READING PASSAGE

The band also offered previews of the pre-production process for the sixth album on its official YouTube channel—the first preview was published on 17 December 2012, while subsequent video segments were published on 14 January 2013 and 28 January 2013.
As of 19 August 2013, two songs from the Wastelands album are publicly available on the Internet: "Running Out Of Needs" and "Got What You Need". Following the release of "Got What You Need", the band stated, "It doesn't sound like anything we've done before so we think people will be quite surprised by where we've headed." The scheduled release date for Wastelands is 20 September 2013.
Temperley revealed in a mid-September, pre-album release interview that the band felt "dusty" following the decreased popularity of Ghosts of the Past. He explained, "We needed a third party to come in so we could just be a band" and stated that the band was motivated to hire producer Burke Reid after he admitted that he was not a fan of their music. Temperley also provided insight into the album's musical influences, citing Leonard Cohen and stating, "I always refer back to the sounds I have always loved and for me Beck and LCD Soundsystem are where it's at." Two synthesizers that belonged to Temperley, a Jupiter 4 and a Roland Compurhythm 100, were used during the entire recording process.

GIVEN INSTRUCTION 1
According to the Wastelands passage, which two synthesizers were used throughout the recording process?
The Wastelands passage and the stored data rows are unrelated to each other.

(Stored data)
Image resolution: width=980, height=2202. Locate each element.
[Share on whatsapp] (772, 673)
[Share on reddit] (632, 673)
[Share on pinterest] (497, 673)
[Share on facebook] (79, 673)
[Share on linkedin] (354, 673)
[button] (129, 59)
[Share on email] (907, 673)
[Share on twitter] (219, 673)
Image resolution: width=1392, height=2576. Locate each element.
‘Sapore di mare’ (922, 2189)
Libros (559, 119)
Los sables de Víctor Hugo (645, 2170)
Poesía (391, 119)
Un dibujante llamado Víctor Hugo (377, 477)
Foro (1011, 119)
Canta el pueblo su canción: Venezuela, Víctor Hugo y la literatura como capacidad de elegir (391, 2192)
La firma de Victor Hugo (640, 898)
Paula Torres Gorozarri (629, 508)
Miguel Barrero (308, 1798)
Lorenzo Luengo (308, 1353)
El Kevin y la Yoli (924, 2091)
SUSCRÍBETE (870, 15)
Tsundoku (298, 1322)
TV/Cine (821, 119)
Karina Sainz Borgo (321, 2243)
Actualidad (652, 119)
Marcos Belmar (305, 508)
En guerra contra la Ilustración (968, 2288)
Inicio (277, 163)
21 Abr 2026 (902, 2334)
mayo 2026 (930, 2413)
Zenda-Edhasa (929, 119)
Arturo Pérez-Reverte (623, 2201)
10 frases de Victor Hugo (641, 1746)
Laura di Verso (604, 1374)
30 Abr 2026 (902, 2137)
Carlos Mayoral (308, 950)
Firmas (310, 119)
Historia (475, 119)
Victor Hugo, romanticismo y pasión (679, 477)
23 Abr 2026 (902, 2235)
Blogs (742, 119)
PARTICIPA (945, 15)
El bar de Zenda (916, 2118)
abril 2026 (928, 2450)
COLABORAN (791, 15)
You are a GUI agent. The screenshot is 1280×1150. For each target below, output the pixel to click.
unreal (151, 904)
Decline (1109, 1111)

GIVEN INSTRUCTION 2
Convert part of the stored data rows into a Markdown table with the columns Position and Text, putting a row number and the line in each table row and leaving out blank lines. Begin at the row line that has "[Share on twitter] (219, 673)" and stop after the row line that has "Foro (1011, 119)".

TASK RESPONSE 1
A Jupiter 4 and a Roland Compurhythm 100, both belonging to Temperley.

TASK RESPONSE 2
| Position | Text |
|---|---|
| 1 | [Share on twitter] (219, 673) |
| 2 | Image resolution: width=1392, height=2576. Locate each element. |
| 3 | ‘Sapore di mare’ (922, 2189) |
| 4 | Libros (559, 119) |
| 5 | Los sables de Víctor Hugo (645, 2170) |
| 6 | Poesía (391, 119) |
| 7 | Un dibujante llamado Víctor Hugo (377, 477) |
| 8 | Foro (1011, 119) |